(DATA PROVIDED)

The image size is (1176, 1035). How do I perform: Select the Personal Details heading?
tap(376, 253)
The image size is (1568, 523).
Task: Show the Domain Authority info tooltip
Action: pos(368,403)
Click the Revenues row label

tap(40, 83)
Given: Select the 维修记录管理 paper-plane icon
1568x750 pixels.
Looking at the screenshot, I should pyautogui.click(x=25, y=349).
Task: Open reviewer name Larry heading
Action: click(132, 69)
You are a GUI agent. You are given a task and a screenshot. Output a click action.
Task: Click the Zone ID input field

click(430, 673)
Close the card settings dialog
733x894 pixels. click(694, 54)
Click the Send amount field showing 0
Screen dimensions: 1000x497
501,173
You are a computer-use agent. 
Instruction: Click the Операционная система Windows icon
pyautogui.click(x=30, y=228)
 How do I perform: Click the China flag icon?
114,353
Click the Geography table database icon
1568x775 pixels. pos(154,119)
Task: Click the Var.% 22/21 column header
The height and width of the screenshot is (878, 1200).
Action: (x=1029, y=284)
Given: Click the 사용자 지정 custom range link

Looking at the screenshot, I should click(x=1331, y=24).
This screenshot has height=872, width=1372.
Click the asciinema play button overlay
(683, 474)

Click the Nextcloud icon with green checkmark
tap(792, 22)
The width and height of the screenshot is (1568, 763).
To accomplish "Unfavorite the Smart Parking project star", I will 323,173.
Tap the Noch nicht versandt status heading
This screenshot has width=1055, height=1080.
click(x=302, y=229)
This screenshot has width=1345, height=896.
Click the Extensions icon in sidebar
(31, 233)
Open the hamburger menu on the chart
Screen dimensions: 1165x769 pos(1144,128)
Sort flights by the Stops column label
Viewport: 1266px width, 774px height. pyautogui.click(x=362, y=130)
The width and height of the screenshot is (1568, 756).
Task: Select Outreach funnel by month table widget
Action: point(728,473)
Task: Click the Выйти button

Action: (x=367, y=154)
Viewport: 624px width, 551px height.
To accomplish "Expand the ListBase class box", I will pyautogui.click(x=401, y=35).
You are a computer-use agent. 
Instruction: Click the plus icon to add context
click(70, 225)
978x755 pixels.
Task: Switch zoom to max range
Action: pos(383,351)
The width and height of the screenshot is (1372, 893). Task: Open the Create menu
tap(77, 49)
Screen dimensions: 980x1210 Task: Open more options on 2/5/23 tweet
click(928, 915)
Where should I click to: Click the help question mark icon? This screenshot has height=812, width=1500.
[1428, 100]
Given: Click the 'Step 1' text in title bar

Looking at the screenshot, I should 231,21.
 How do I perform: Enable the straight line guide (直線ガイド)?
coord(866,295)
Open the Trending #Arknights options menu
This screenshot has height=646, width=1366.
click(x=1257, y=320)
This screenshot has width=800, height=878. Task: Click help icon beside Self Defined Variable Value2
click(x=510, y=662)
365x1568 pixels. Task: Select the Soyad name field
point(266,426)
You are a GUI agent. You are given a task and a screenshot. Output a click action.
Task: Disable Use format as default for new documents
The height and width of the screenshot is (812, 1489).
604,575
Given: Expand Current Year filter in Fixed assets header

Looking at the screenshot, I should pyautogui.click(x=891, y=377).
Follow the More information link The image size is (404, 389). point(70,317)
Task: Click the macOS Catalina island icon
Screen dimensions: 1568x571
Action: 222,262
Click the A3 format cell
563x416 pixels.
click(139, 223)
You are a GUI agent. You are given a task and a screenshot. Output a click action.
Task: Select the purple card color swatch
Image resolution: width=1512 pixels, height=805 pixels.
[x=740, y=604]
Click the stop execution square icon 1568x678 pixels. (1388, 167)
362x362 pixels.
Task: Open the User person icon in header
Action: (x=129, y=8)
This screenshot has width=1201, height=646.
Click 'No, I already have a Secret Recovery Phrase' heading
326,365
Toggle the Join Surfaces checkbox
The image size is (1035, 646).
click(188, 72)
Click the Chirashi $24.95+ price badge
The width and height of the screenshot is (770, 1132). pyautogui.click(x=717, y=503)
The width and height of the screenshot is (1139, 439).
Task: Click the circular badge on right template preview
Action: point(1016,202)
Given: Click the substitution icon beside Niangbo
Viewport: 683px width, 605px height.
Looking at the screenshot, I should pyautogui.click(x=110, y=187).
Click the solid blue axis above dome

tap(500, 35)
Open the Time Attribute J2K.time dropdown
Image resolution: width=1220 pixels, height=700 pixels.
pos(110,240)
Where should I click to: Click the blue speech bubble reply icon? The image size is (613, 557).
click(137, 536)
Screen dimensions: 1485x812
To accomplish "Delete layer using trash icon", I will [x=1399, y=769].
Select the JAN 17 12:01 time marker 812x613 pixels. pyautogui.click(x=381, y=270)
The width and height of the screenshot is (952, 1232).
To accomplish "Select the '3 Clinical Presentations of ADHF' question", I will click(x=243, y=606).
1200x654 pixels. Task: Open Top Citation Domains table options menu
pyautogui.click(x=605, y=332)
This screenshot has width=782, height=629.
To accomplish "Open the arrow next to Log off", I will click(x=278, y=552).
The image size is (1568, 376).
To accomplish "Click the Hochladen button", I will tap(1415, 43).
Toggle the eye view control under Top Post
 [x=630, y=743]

(EXERCISE PROMPT)
Reproduce the records above without any change, starting at the line that contains "Given: Click the 사용자 지정 custom range link" and ending at the line that contains "click(x=1257, y=320)", with both of those lines included.

(RESPONSE)
Given: Click the 사용자 지정 custom range link

Looking at the screenshot, I should click(x=1331, y=24).
This screenshot has height=872, width=1372.
Click the asciinema play button overlay
(683, 474)

Click the Nextcloud icon with green checkmark
tap(792, 22)
The width and height of the screenshot is (1568, 763).
To accomplish "Unfavorite the Smart Parking project star", I will 323,173.
Tap the Noch nicht versandt status heading
This screenshot has width=1055, height=1080.
click(x=302, y=229)
This screenshot has width=1345, height=896.
Click the Extensions icon in sidebar
(31, 233)
Open the hamburger menu on the chart
Screen dimensions: 1165x769 pos(1144,128)
Sort flights by the Stops column label
Viewport: 1266px width, 774px height. pyautogui.click(x=362, y=130)
The width and height of the screenshot is (1568, 756).
Task: Select Outreach funnel by month table widget
Action: point(728,473)
Task: Click the Выйти button

Action: (x=367, y=154)
Viewport: 624px width, 551px height.
To accomplish "Expand the ListBase class box", I will pyautogui.click(x=401, y=35).
You are a computer-use agent. 
Instruction: Click the plus icon to add context
click(70, 225)
978x755 pixels.
Task: Switch zoom to max range
Action: pos(383,351)
The width and height of the screenshot is (1372, 893). Task: Open the Create menu
tap(77, 49)
Screen dimensions: 980x1210 Task: Open more options on 2/5/23 tweet
click(928, 915)
Where should I click to: Click the help question mark icon? This screenshot has height=812, width=1500.
[1428, 100]
Given: Click the 'Step 1' text in title bar

Looking at the screenshot, I should 231,21.
 How do I perform: Enable the straight line guide (直線ガイド)?
coord(866,295)
Open the Trending #Arknights options menu
This screenshot has height=646, width=1366.
click(x=1257, y=320)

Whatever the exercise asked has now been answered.